In 2010, the city of Minneapolis issued permits that allowed food trucks to peddle their wares on the streets, the first time this activity was allowed on city streets since 1895, when sandwich wagons and push carts were banned from the city's business center.
From all accounts thus far, the trucks have been a great success. The Smack Shack and the Turkey Truck can be seen bustling with customers on a daily basis, and the Cupcake Truck is seemingly always sold out of their confections by mid-afternoon.
At first the liberalization of Minneapolis' food truck policies was limited. Food truck owners could only operate within the confines of downtown Minneapolis, and they had to commit to a minimum 180 days of business.
This past April the Minneapolis City Council took further steps to expand mobile food vending in Minneapolis by allowing food truck vendors with valid licenses to sell food in an expanded list of eligible locations. Furthermore, they reduced the minimum days of business operations to 150.
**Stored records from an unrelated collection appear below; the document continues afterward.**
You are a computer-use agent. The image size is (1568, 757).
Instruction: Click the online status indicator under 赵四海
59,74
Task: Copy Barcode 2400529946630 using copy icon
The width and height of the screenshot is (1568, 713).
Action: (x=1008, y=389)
Minneapolis still has a ways to go in its effort to liberate food trucks. Vendors are still restricted to specific areas of Minneapolis, regardless of the profit potential in other areas including many city parks and public festivals. Vendors must also have resided in the area for at least a year to obtain a permit.
In addition, like many cities in the United States, Minneapolis still maintains proximity bans on its food trucks, meaning the trucks are not allowed to operate within 100 feet of a restaurant or café on the same block, or within 500 feet of Target Field.
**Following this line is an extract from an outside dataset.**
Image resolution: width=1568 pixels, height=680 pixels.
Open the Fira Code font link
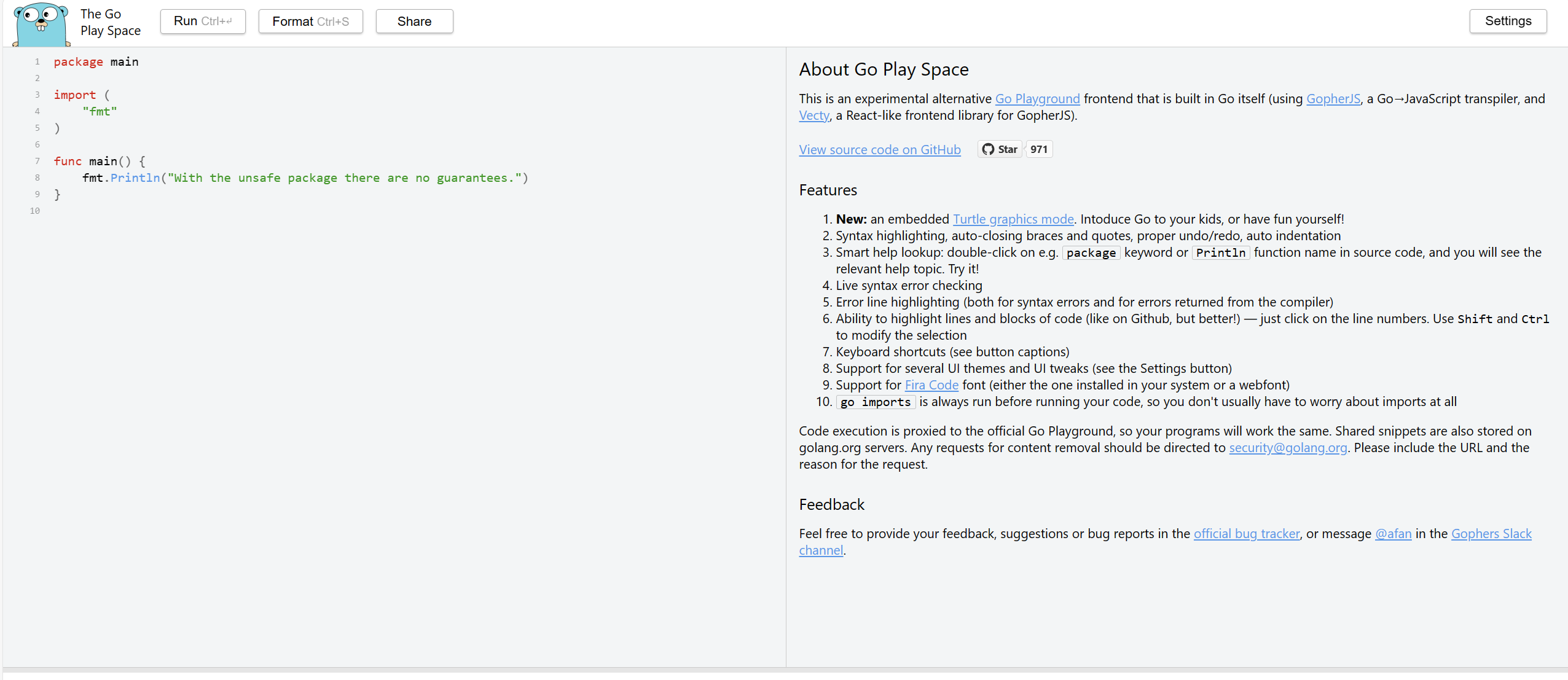[x=931, y=385]
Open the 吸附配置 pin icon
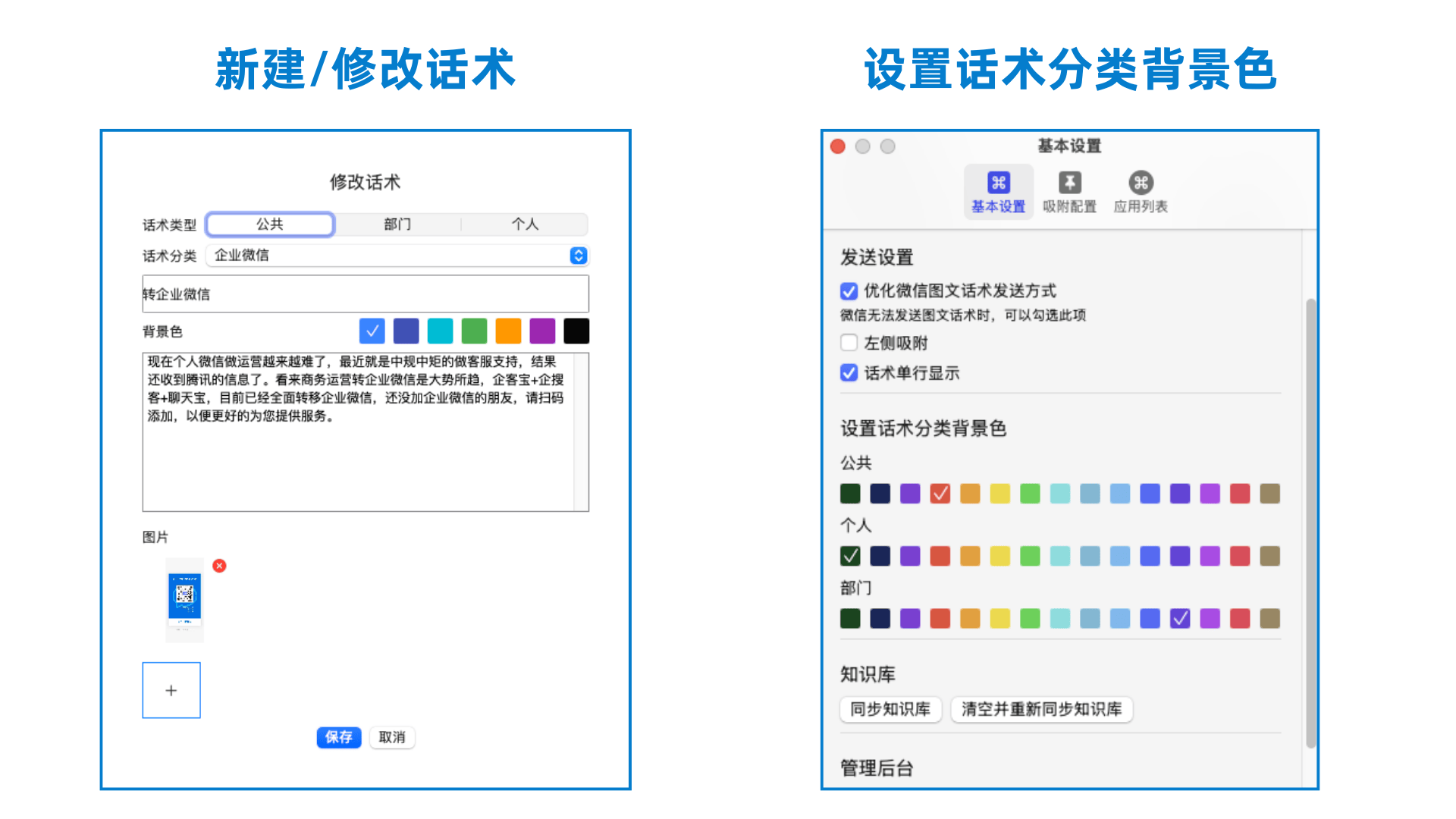This screenshot has width=1456, height=819. tap(1069, 183)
Additionally, to receive a license to operate a food truck within the city limits of Minneapolis, an applicant must provide a certificate of insurance, proposed operating location or route, as well as a letter from the Minneapolis Parks and Recreation Department authorizing sales.
Meanwhile, St. Paul has made licensing considerably easier on potential food truck vendors. To start, the St. Paul license fee is significantly less than what they are charged across the river ($200 vs. $600 for one year), and an applicant does not have to reserve a specific sidewalk spot. The city of St. Paul has also worked with food truck vendors to create what is known as the 'food truck court,' making an easily accessible area for vendors and their patrons.
However, food trucks vendors aren't the only culinary entrepreneurs hindered by what some view as Minneapolis' overly restrictive regulatory environment. Individuals seeking to sell home-prepared food from a private residence are still not authorized to do so, since "private homes are not zoned for commercial use nor are home-prepared foods allowed by the Minnesota Food Code."
What's more, food vendors with only a State of Minnesota food permit are not allowed to sell food at Minneapolis events. To do so they must have a Minneapolis Short Term or Seasonal Permit. The same is true for vendors with licenses from other municipalities.
A lot has been done to make lunch hour more enjoyable in the summer time. Hopefully the trend will continue, launching Minneapolis on the list of "fun food destinations" like Portland, New York City and many others.